This collection did not begin as a collection. If anything, it originated in the poems that stuck out as not belonging anywhere, poems not quite abandoned (in fact, most of them had been published in journals over the decades) but not fitting in with my other work. Which is in itself an odd statement to make, since my “style” has ever been inconsistent; I try many styles and forms when composing poems: short, long, free verse, rhyming, metrical, prose poems, telegraphic, chatty, narrative, lyric, abstract, broken, experimental, et cetera. So what do I mean when I say these poems did not fit?
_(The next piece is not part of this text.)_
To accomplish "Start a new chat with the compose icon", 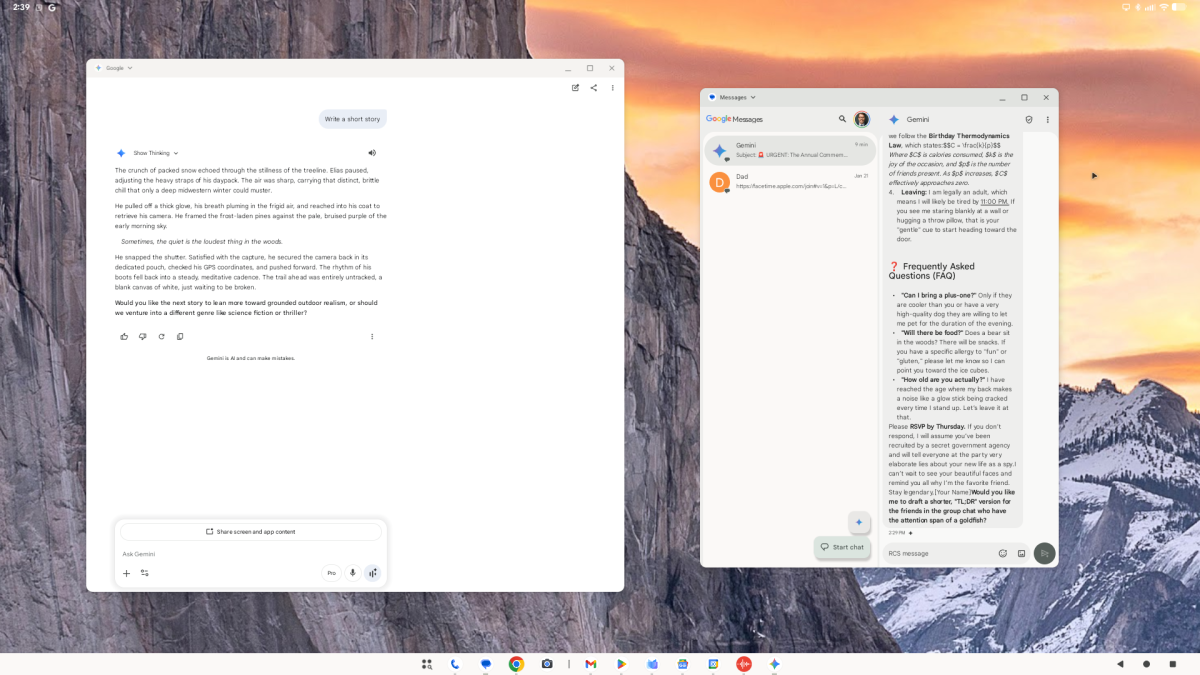I will (575, 88).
From the time I began writing poetry “seriously” (with authorial and craft intent), I developed themes, tropes, and images that I have never stopped employing; but sometimes one topic or lyric current would bob to the surface and occupy my thought-flow for days, weeks, or months on end. When that occurs, I may get a collection out of it. Sometimes several collections create a sort of arc or, in some cases, a thread of resonance that results in a longer collection. Or maybe there are stylistic choices that recur, and those poems seem connected.
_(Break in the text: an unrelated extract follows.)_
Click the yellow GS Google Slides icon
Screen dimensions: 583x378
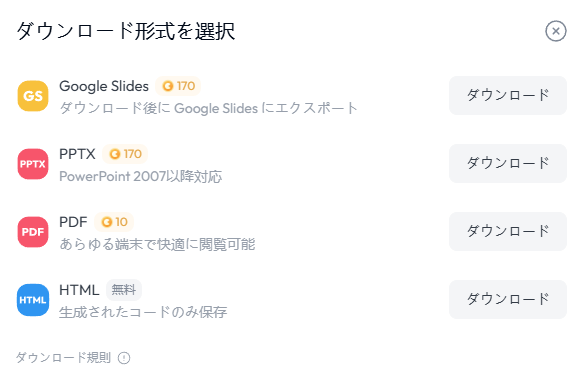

Then there are those impulses that just show up for one poem and vanish for a long while. Persona poems. Feminist poems. Political poems. Rants. Love poems. Dreamy poems. Surreal pieces. And so on.
For Strange Ladies, I realized that during the past 45 years I’ve written enough oddly interesting straggler poems about/in the voices of/relating to female “characters” of a mythopoetic variety that they might form a coven. Or at very least, a neighborhood. The strangeness of these women comes from their position as outsiders, exiles, shamans, rebels, goddesses, myths, heroines. A chapbook manuscript materialized, and what surprises me most about this collection is that the poems I ended up choosing date all the way back to some of the first poems I ever got into print. At that time (circa 1981), indie-lit mags were photocopied, stapled affairs often using collages of copyright-free art for graphics. My nostalgia about that era led me to go for a retro look on the cover. And yes, I wrote one of these poems in 1979 while living in New York City…but others are as recent as 2019. A span of 40 years, and yet they seem to belong together in their differences.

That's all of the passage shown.